EXTRACTED RECORDS below:

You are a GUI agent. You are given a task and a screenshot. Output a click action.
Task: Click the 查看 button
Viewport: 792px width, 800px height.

End of EXTRACTED RECORDS.
EXTRACTED RECORDS below:

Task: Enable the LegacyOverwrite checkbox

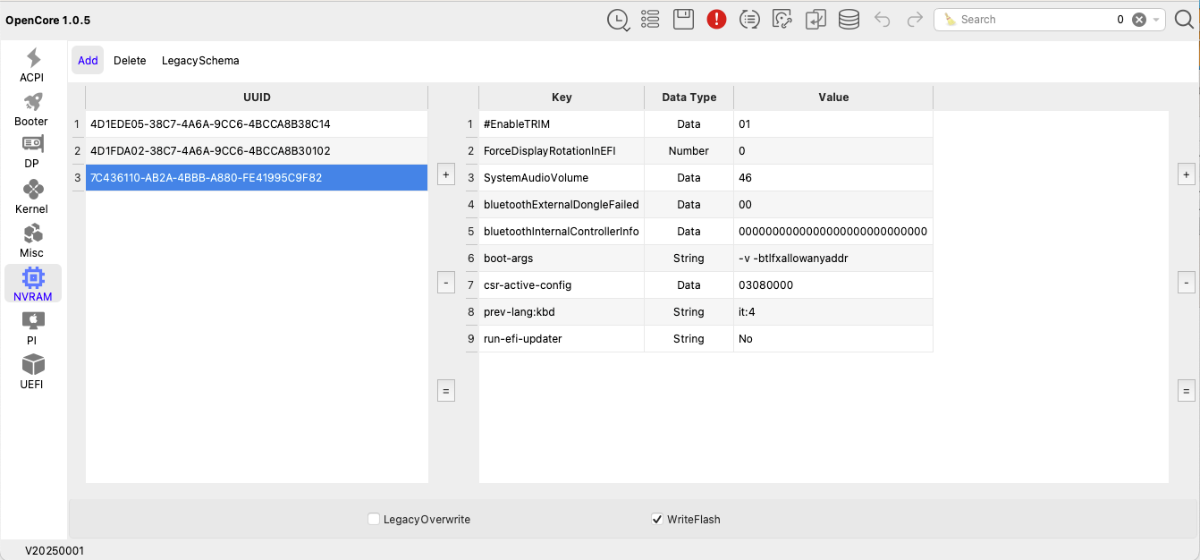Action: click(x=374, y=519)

End of EXTRACTED RECORDS.

Your task is to restate, word for word, only those lines above that fall between the line holding "Task: Click the 查看 button" and the line holding "Viewport: 792px width, 800px height.", inclusive.

REPLY
Task: Click the 查看 button
Viewport: 792px width, 800px height.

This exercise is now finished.